Scan the listing below. Report each line that includes "computer".
--- START ---
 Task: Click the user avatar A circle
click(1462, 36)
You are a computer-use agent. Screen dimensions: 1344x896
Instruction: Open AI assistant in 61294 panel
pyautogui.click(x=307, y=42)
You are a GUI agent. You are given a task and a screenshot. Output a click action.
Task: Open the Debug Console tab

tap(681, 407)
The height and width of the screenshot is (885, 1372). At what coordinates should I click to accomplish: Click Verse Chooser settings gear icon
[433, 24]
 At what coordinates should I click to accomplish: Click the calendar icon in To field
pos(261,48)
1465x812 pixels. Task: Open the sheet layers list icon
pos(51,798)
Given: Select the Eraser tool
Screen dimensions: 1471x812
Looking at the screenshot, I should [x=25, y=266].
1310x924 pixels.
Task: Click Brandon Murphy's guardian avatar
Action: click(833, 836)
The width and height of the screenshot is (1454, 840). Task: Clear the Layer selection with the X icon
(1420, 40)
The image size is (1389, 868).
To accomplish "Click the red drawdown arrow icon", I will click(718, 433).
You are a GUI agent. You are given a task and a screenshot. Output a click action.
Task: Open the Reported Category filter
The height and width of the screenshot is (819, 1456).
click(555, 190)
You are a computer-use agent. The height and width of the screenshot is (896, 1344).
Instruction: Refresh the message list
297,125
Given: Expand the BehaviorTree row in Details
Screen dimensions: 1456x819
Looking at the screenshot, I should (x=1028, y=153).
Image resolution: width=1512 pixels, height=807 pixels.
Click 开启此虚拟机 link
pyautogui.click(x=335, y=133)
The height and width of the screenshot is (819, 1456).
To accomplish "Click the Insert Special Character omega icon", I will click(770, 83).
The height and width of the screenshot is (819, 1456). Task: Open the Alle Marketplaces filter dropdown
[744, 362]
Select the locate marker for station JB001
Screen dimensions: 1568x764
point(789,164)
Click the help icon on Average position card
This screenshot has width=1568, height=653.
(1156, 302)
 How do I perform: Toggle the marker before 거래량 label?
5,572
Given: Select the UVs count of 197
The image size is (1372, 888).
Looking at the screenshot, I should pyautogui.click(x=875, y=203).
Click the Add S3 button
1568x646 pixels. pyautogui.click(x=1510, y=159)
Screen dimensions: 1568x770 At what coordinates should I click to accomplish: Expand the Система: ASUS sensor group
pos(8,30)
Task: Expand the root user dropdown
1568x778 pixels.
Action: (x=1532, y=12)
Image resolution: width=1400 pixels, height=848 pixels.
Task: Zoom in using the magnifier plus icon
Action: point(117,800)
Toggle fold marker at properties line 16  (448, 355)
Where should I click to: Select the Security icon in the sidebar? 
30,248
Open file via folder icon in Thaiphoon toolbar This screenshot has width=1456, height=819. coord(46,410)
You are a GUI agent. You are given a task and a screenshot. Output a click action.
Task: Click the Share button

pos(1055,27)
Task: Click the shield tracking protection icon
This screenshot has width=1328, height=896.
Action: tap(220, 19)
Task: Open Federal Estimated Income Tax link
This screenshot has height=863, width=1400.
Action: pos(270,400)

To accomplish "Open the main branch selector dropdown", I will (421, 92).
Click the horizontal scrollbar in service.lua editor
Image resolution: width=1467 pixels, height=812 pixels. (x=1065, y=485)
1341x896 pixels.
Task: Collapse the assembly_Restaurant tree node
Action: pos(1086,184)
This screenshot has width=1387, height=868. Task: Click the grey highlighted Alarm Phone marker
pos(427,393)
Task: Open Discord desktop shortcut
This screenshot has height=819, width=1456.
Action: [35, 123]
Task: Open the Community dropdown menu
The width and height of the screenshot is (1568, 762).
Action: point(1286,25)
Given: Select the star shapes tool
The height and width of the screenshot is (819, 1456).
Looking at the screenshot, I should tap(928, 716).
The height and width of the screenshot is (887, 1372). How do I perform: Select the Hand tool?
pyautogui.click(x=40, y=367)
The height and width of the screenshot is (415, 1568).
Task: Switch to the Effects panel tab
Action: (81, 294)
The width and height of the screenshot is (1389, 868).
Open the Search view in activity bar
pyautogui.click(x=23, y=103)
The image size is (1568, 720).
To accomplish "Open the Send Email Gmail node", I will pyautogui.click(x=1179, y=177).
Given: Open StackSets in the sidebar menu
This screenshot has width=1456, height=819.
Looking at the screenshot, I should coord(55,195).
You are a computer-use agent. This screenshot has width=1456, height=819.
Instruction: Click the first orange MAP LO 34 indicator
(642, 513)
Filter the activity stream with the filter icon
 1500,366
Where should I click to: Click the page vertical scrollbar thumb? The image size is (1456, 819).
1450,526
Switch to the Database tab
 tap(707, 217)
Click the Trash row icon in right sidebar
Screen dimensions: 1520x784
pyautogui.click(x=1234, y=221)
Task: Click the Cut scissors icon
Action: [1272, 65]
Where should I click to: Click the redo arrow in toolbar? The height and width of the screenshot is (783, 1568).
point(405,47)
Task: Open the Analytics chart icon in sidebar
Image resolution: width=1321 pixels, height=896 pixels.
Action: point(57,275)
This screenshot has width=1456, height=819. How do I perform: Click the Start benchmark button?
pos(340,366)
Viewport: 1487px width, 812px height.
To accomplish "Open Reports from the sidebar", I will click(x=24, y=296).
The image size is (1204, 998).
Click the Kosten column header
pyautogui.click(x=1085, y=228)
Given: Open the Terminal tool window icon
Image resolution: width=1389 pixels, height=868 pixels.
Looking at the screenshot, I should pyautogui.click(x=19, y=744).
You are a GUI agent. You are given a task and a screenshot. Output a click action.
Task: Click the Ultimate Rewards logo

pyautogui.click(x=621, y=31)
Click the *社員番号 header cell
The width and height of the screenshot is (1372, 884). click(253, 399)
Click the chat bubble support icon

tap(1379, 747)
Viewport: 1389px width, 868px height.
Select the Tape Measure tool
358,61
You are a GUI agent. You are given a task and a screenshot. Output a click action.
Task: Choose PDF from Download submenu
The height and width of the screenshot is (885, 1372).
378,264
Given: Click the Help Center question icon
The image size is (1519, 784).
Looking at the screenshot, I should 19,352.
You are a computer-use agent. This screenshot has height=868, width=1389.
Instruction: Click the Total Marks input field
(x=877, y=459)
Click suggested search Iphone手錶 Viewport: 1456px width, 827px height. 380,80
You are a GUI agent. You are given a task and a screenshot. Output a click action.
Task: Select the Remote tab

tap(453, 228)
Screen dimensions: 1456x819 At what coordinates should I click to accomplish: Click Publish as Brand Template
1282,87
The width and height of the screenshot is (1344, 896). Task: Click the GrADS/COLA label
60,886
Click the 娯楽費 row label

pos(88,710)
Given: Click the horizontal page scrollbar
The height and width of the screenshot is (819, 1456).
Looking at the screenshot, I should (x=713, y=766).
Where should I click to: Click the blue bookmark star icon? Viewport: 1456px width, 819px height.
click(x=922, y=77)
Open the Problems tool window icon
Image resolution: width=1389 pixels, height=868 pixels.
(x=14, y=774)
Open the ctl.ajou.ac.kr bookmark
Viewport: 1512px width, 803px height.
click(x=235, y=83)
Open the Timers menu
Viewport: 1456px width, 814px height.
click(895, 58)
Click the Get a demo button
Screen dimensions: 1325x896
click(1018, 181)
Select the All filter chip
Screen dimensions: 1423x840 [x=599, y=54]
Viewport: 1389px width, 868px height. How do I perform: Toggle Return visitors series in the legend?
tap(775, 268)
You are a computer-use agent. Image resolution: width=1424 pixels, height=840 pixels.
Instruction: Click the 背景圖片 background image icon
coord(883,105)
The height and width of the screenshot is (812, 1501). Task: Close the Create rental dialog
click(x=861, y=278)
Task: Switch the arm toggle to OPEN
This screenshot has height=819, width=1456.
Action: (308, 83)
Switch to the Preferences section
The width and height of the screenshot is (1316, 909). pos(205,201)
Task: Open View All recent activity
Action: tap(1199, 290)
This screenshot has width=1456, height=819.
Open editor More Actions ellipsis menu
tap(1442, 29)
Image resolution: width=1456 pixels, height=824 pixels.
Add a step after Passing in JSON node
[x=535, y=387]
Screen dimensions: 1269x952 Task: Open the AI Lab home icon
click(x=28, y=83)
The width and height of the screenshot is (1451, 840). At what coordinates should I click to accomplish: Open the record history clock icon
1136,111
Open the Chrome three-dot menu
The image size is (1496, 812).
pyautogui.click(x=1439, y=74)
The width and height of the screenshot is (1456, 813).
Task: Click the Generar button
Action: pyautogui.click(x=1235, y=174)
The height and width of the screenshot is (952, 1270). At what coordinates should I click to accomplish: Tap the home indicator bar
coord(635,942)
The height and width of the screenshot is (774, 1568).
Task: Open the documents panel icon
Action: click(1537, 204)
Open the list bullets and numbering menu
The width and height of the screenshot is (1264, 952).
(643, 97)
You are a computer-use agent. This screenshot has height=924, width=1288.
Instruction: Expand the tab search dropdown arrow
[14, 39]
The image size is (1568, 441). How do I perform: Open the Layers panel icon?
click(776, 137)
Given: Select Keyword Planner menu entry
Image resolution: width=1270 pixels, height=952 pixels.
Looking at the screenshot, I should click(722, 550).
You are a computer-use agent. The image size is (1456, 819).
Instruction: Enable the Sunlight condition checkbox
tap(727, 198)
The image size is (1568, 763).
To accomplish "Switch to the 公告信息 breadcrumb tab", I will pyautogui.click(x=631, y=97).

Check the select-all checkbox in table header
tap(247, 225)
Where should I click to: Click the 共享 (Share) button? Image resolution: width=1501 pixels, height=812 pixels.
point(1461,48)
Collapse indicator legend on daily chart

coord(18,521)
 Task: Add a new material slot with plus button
--- END ---
### Exercise response
You are a computer-use agent. Screen dimensions: 1344x896
You are a computer-use agent. The height and width of the screenshot is (896, 1344).
You are a computer-use agent. This screenshot has width=1456, height=819.
You are a computer-use agent. This screenshot has height=868, width=1389.
You are a computer-use agent. Image resolution: width=1424 pixels, height=840 pixels.
You are a computer-use agent. This screenshot has height=924, width=1288.
You are a computer-use agent. The image size is (1456, 819).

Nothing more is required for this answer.